··· Dataset records ···

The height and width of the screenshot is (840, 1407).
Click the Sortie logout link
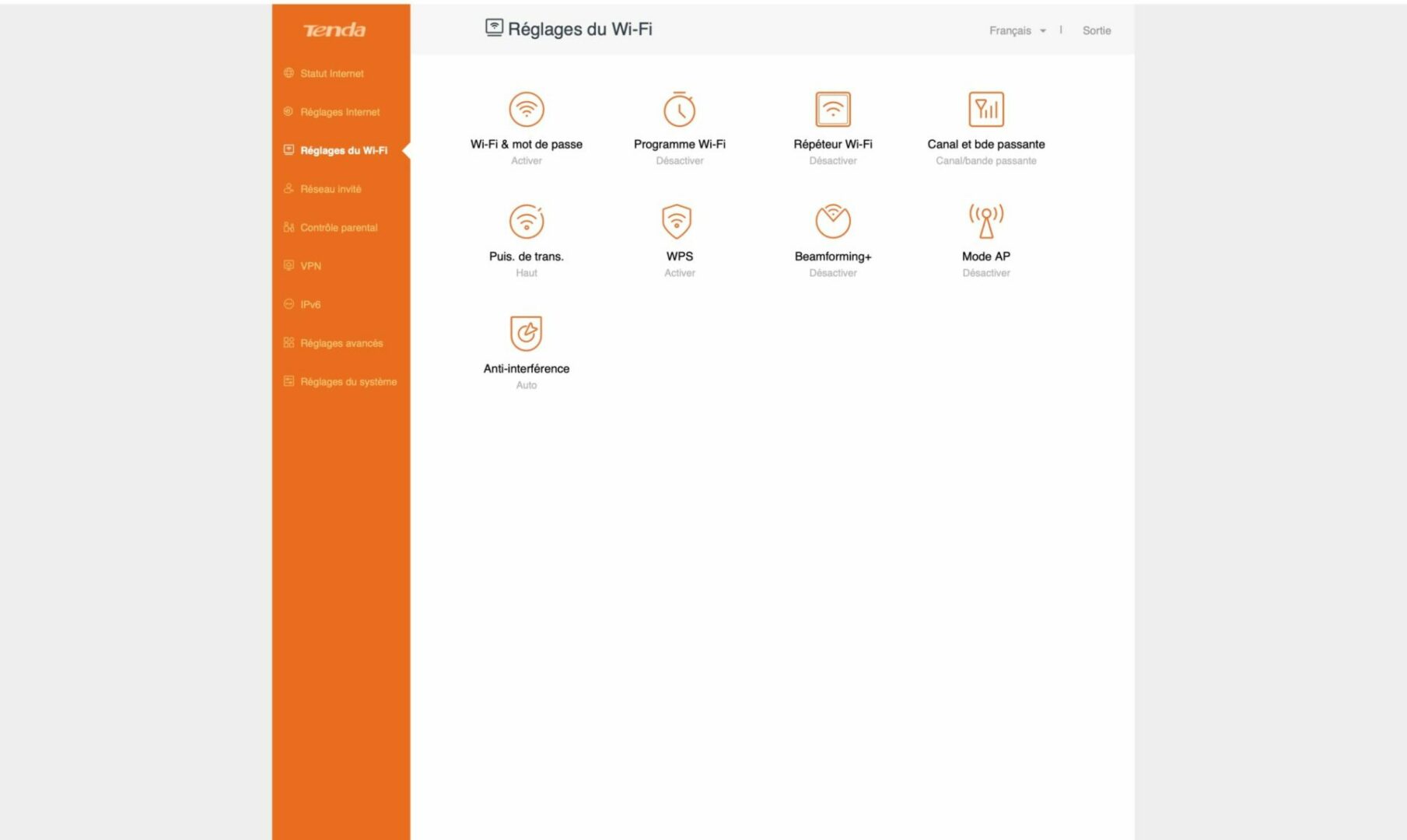[1096, 30]
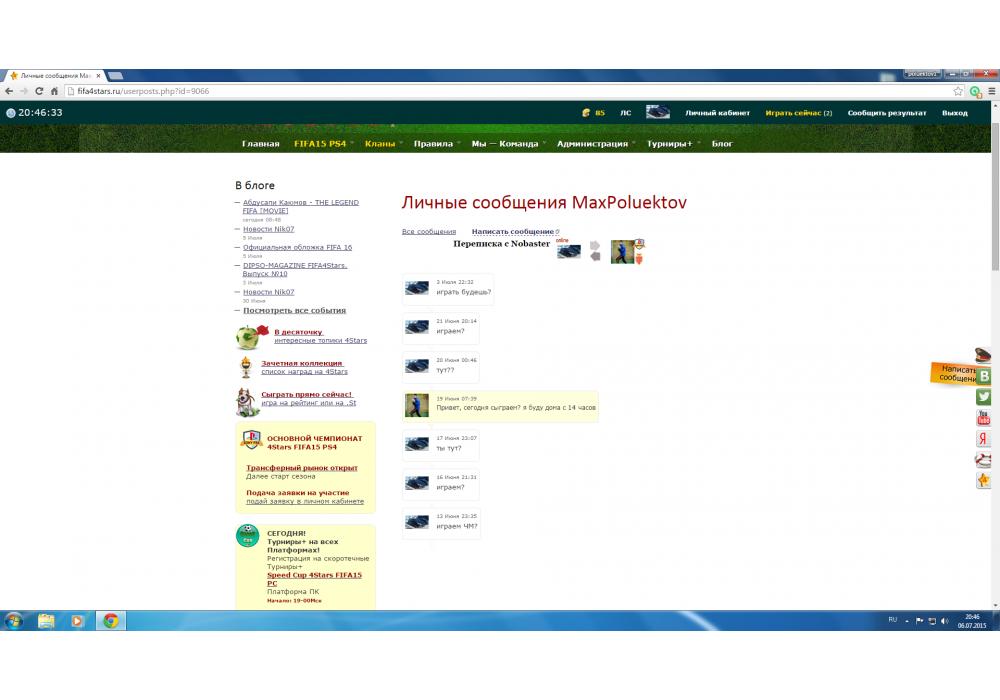Click the VK social sidebar icon

(984, 376)

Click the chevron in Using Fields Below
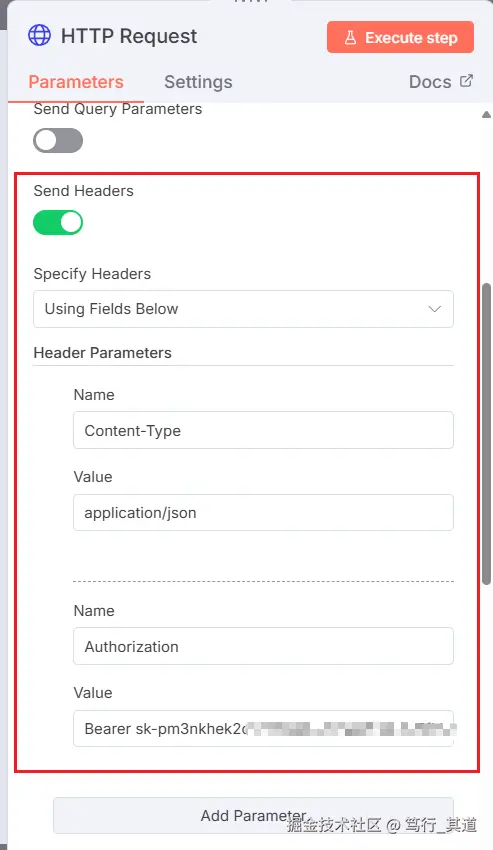(x=434, y=309)
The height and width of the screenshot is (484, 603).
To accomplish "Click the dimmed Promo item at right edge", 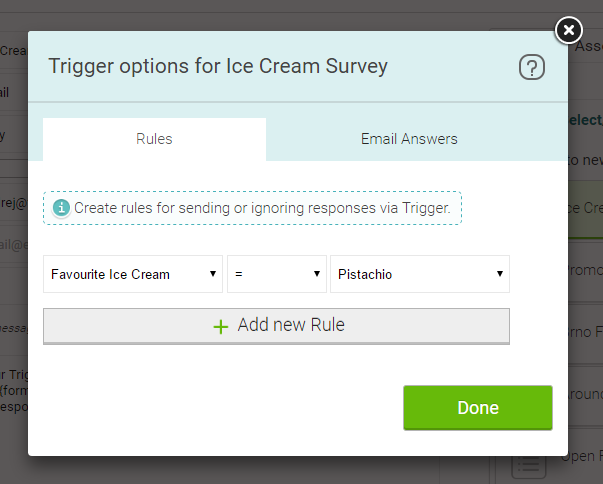I will coord(585,271).
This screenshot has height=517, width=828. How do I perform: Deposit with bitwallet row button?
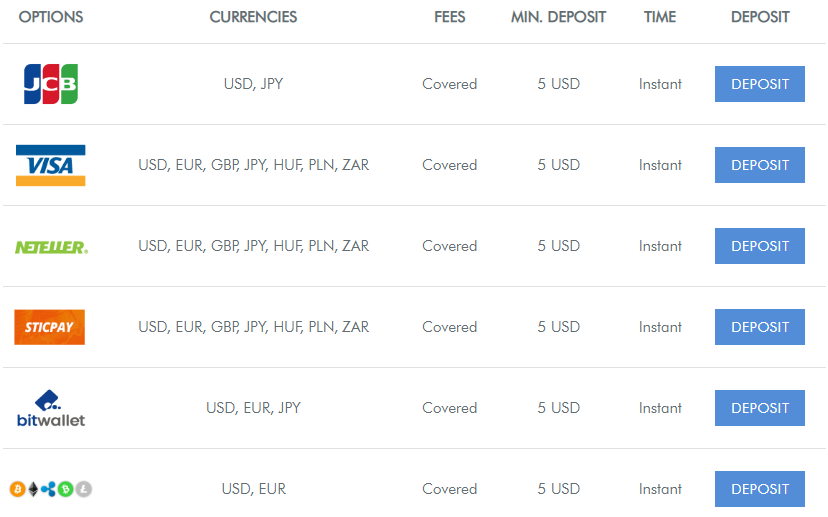point(759,408)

···

Work to complete: Which lines of the data above contain the word "height"? Extract each of them.

Output below:
The height and width of the screenshot is (840, 1407).
The height and width of the screenshot is (484, 603).
This screenshot has height=517, width=828. How do I perform: Deposit with bitwallet row button?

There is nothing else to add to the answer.